情報労連は、第52回定期全国大会(2013.8.1)において「情報労連・第2次男女平等参画推進計画」(以下、「2次計画」)を決定して以降、計画に基づく取り組みを約8年間にわたり進めてきました。2次計画には、運動方針への明記をはじめ、組合活動や執行機関、議決機関への女性参画率向上に向けた数値目標等を掲げ、取り組みを促進してきたところですが、組織により濃淡はあるものの、組織総体としてはいずれの目標も未達の状況にあります。

情報労連は、男女平等参画を推進するとともに、誰もがその個性と能力を十分に発揮できる、多様性が受容される社会や組織、職場をめざす観点から、6月を「ダイバーシティ推進月間」と位置づけ、「2次計画」の着実な前進に向けた取り組みを強化することとしています。各組織には、「2次計画」と照らして組織実態を点検し、具体的な取り組みを加速させる期間としていただきたいと思います。

職場を男女平等の視点から捉えてみる

男女平等参画の取り組みに対して、「昇進(あるいは組合役員への選出)に消極的なのに、なぜ女性ばかり登用するのか」、「数ありきの取り組みになっているのではないか」といった違和感を覚える方もいるかもしれません。しかし、男女平等参画の本質は、意思決定の場に女性が参画していくことで、これまで見逃されてきたさまざまな課題が意思決定に反映され、誰もが働きやすく、公平・公正な職場・社会づくりに寄与していくことにあるということ、そしてそのためには、女性の参画を促進する積極的な取り組みが求められるということを、改めて強調しておきたいと思います。

男女平等の視点の重要性は、図らずもコロナ禍でより鮮明になりました。緊急事態宣言下における一斉休校等は、女性の家事育児負担を増大させ、長期的な就業率の低下を招いています。一見、性別に関係ないと思われる一つの措置が大きな影響をもたらすことがあり、平時から、さまざまな課題を男女平等の視点から見つめる必要性が再認識されています。

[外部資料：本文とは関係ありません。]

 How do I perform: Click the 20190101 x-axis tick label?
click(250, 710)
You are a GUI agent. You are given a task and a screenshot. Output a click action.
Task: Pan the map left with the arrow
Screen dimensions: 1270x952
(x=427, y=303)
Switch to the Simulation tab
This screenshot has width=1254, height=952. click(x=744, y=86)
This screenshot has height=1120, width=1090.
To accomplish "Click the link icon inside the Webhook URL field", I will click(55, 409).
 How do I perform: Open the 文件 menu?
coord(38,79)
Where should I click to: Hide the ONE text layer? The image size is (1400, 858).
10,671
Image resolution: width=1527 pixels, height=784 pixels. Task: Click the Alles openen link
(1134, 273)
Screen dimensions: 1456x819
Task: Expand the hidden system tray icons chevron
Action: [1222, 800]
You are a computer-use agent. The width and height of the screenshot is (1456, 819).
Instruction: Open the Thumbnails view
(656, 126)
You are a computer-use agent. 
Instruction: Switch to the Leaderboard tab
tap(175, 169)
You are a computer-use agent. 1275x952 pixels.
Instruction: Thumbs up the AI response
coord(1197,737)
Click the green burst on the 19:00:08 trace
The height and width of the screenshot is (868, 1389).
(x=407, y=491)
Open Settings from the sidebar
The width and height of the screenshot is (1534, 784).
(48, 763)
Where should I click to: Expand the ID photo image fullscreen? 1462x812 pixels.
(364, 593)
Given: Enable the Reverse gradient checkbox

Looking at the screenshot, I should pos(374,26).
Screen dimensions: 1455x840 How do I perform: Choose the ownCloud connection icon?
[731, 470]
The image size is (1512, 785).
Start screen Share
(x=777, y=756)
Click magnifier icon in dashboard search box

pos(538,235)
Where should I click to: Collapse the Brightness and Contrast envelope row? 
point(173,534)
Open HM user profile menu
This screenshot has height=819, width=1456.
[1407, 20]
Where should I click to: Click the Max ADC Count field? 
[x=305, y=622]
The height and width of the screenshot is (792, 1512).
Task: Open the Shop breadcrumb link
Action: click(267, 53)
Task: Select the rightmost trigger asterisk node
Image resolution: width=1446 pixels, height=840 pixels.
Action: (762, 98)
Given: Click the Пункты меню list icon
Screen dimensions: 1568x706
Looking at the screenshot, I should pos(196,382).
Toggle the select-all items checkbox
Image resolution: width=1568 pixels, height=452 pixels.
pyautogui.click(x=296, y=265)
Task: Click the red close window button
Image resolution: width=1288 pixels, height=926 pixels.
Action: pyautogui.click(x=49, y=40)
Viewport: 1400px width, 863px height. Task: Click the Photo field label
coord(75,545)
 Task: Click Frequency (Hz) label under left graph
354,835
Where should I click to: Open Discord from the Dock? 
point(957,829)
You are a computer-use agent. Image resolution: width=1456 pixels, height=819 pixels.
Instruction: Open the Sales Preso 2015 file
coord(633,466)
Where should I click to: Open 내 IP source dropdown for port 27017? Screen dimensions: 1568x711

このことは、政府の政策決定のみならず、職場や労働組合をはじめ、社会のあらゆる分野にも共通する課題だと考えます。職場において男女間格差が見られる分野がどこにあり、それは何によって生じるものなのか──配置、育成、評価、任用の偏りや働き方の違い、労働慣行や職場風土など、男女平等の視点から点検し、一つひとつ改善していくことが求められています。

労働組合の意思決定の場にも女性の参画を!

これらの職場の課題に取り組むためにも、組合への女性の参画を促進し、意思決定の場に参画する女性役員を増やすことは喫緊の課題です。まずは、一人でも多くの女性に参加を呼び掛ける、あるいは、女性役員に対して積極的に育成機会をつくるなど、取り組みを着実に進めていくことが重要と考えます。

本年、中央本部では、ダイバーシティ推進月間の一環として、女性役職員等を対象に、キャリア意識・意欲の向上の観点からオンライン研修の開催を予定しています。組合活動に携わる女性役職員が、より一層裁量と権限を高め、意思決定の場に自信をもって参画していくためには、女性自身が持つ無意識の偏見(アンコンシャス・バイアス)と向き合い、行動変容を起こしていくことも重要との思いから実施することとしました。

情報労連は、これらの取り組みを積み重ね、多様性が尊重される職場や組織、社会の実現に向け、運動を展開していきます。